Monday, Jul. 24, 1978
Yes, Again
Another suspicious suicide
"Oh no,"cried an editorial in the Rand Daily Mail last week, "not again!" The South African newspaper had good reason for its dismay. In the same Port Elizabeth police building where Political Activist Stephen Biko was held for four days last September before his highly suspicious death from a supposedly self-inflicted bump on the head (TIME, Sept. 26 et seq.), another black prisoner died under curious circumstances. According to police, the prisoner leaped without warning to his death through an open fifth-floor window during a security police interrogation. When announcing the incident, Minister of Justice James T. Kruger declared: "The fact is that it's very difficult to stop someone from committing suicide if he puts his mind to it."
The latest black prisoner to die in security police custody--and at least the 22nd during the past two years--was Lungile Tabalaza, 20, an unemployed high school dropout from the black township of New Brighton. Tabalaza and a younger companion had been arrested by uniformed police on July 3 as suspects in a series of gasoline-bomb attacks on delivery vans and the robbery of the drivers. Because Tabalaza had earlier been involved in illegal youth meetings in New Brighton, he was handed over to security police for "further investigation."
As a result of the Biko case, prisoners were supposed to be closely supervised to prevent suicide attempts. Kruger had ordered that interrogations must take place either in a room with barred windows or in a first-floor room, "for their sakes as well as for the credibility of the police." But the security police had only recently taken over the fifth floor of their Port Elizabeth building from a private tenant and, against orders, Tabalaza was questioned there.

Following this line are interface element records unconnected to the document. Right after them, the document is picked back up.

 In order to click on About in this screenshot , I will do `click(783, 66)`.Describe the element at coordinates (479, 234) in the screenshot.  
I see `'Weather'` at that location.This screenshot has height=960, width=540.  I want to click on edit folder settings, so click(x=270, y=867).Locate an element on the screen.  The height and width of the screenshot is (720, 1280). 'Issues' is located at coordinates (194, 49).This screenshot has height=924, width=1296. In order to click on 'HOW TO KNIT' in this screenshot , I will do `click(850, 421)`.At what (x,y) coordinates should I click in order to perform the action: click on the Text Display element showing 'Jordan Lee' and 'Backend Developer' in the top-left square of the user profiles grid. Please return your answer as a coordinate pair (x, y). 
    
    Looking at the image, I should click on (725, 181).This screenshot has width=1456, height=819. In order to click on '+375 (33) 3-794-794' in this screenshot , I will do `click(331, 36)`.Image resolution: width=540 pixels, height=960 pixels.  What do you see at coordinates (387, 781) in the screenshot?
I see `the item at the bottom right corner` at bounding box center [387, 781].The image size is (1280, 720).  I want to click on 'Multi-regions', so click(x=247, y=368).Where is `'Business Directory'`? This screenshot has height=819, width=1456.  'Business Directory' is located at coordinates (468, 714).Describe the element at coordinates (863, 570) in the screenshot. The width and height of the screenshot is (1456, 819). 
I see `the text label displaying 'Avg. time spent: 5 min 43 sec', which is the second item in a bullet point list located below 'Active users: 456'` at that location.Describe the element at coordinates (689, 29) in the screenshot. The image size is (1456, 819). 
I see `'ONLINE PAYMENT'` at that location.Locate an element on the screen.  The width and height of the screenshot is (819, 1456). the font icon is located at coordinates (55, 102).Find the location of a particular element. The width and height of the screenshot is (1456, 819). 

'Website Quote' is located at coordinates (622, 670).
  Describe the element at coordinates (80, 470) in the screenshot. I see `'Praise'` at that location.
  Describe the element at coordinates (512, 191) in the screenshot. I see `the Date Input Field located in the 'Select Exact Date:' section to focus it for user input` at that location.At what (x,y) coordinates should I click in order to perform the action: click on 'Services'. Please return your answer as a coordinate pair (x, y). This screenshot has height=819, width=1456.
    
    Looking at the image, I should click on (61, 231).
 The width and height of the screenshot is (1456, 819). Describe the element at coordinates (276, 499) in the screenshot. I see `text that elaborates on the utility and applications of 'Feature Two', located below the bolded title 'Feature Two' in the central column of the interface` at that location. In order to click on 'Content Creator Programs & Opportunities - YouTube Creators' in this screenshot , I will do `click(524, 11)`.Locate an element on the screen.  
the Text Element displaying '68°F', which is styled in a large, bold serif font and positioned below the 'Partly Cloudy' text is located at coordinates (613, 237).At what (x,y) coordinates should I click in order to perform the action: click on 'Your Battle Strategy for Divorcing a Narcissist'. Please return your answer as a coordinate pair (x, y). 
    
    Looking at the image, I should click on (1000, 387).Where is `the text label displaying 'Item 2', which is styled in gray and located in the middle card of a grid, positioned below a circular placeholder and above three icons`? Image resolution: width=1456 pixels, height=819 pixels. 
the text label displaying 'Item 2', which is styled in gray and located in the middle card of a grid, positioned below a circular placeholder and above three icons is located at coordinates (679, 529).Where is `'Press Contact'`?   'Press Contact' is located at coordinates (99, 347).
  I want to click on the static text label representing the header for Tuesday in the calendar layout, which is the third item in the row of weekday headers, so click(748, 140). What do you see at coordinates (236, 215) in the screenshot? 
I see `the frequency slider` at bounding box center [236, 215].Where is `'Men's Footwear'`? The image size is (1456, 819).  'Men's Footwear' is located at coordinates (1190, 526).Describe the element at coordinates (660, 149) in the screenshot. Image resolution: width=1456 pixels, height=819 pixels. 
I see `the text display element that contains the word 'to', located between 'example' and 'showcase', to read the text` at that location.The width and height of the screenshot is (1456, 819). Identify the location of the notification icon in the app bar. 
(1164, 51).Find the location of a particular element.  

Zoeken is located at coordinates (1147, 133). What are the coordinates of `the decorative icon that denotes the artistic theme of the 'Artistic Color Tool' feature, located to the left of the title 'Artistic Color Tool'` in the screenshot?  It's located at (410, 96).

The Rand Daily Mail was not alone in decrying the death. Member of Parliament Helen Suzman, a critic of both Kruger and the administration, called for the police minister's resignation. Kruger brushed this aside. He scheduled a formal inquest into Tabalaza's death, at which Tabalaza's family can be present. In addition, said Kruger, "as far as I can ascertain, the police are putting bars on those windows right now."